Das Kantonsgericht stellte den Entscheid mit Gerichtsurkunde an Rechtsanwalt
Werner Rechsteiner für A.X.________ und mit Gerichtsurkunde an B.X.________ zu.

B.
A.X.________ und B.X.________ haben beim Bundesgericht gegen den Entscheid des
Kantonsgerichts vom 7. Dezember 2007 je eine Beschwerde in Strafsachen
eingereicht. Sie beantragen die Aufhebung von Dispositiv-Ziffer 2 des
angefochtenen Entscheids.

C.
Y.________ hat auf Vernehmlassung verzichtet. Das Kantonsgericht beantragt
sinngemäss, auf die Beschwerden sei nicht einzutreten, eventuell seien sie
abzuweisen.

Erwägungen:

1.
Die Eingaben der Beschwerdeführer richten sich gegen denselben Entscheid. Die
Beschwerdeführer stellen die gleichen Anträge und sind durch den selben
Rechtsanwalt vertreten; im Übrigen decken sich ihre Begründungen über weite
Strecken. Es rechtfertigt sich deshalb, die Verfahren 1B_2/2008 und 1B_3/2008
durch ein einziges Urteil zu erledigen.

2.
Die Beschwerden richten sich gegen einen prozessualen Zwischenentscheid. Nach
Art. 93 Abs. 1 lit. a BGG sind sie zulässig, wenn der angefochtene
Zwischenentscheid einen nicht wieder gutzumachenden Nachteil bewirken kann.
Dieser muss bei einer Beschwerde in Strafsachen (Art. 78 ff. BGG), wie nach der
bundesgerichtlichen Rechtsprechung zur staatsrechtlichen Beschwerde,
rechtlicher Natur sein, d.h. auch durch einen günstigen Endentscheid nicht
gänzlich behoben werden können (BGE 133 IV 139 E. 4 S. 140 f.; Urteile des
Bundesgerichts 6B_23/2007 vom 2. April 2007 E. 1; 6B_149/2007 vom 17. Juli 2007
E. 1).

Bei der Auferlegung der Pflicht zur Leistung eines Prozesskostenvorschusses
wird die nicht wieder gutzumachende rechtliche Natur des Nachteils aufgrund des
Entzugs der Verfügungsmacht über den Vermögensbestandteil bejaht (BGE 96 I 629
E. 2b S. 634; 93 I 401 E. 2 S. 403; vgl. ferner BGE 97 I 209 E. 1b S. 214
betreffend die Anordnung der Hinterlegung eines Geldbetrags bis zum Entscheid
in der Hauptsache). Dies muss auch bezüglich der Pflicht zur Leistung eines
Kostenvorschusses für die Rechtsverbeiständung der Gegenpartei gelten.

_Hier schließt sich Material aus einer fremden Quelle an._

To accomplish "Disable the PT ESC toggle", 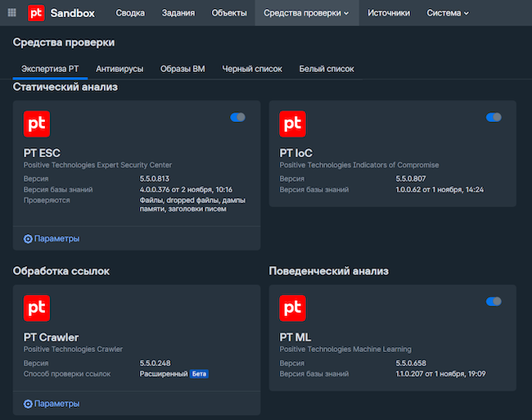I will tap(237, 117).
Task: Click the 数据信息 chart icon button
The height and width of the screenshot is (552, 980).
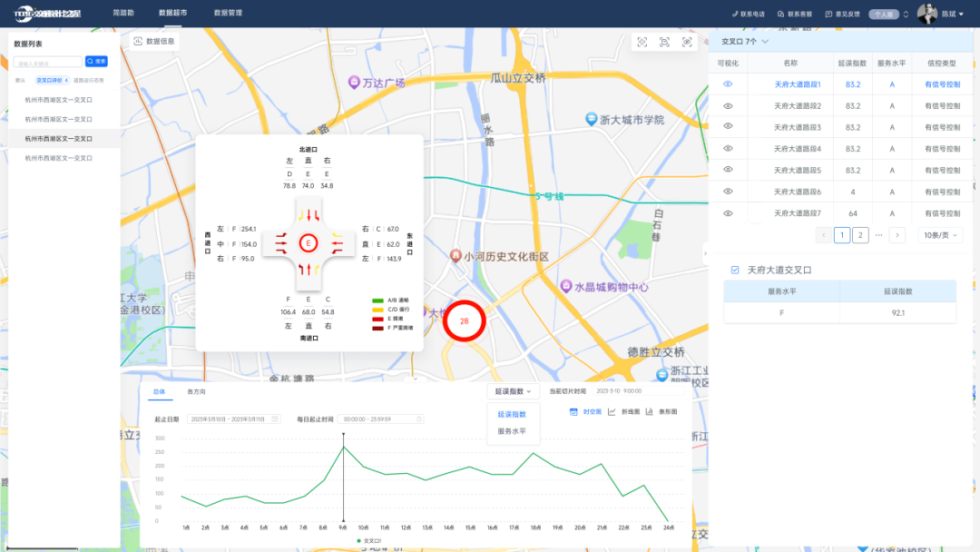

Demnach ist das Interesse der beschwerdeführenden Parteien an der Aufhebung des
angefochtenen Entscheids ebenfalls rechtlicher Natur. Der Beschwerdeführer, der
im Berufungsverfahren vor der Vorinstanz Parteistellung hat, ist zur Beschwerde
legitimiert (Art. 81 Abs. 1 BGG). Dies gilt ebenfalls für die
Beschwerdeführerin, die am Berufungsverfahren zwar nicht teilnehmen konnte,
durch den angefochtenen Entscheid aber ebenfalls verpflichtet wurde (vgl. Art.
81 Abs. 1 lit. a BGG).

Auch die übrigen Sachurteilsvoraussetzungen sind erfüllt und geben zu keinen
Bemerkungen Anlass. Auf die Beschwerden ist somit einzutreten.

3.
3.1 Der Beschwerdeführer erhebt die Rüge der Verletzung des rechtlichen Gehörs
(Art. 29 Abs. 2 BV). Er macht geltend, es hätte ihm vor Erlass des
angefochtenen Entscheids die Möglichkeit zur Stellungnahme eingeräumt werden
müssen, damit er seine Parteistellung sowie die angebliche Beistandspflicht
gegenüber der Beschwerdegegnerin hätte bestreiten können. Auch die
Beschwerdeführerin erhebt die Rüge der Gehörsverletzung. Sie bringt vor, durch
die Auferlegung der Kostenvorschusspflicht sei sie faktisch Partei des
Verfahrens vor der Vorinstanz geworden. Es hätte ihr deshalb zumindest das
Recht zur Stellungnahme eingeräumt werden müssen.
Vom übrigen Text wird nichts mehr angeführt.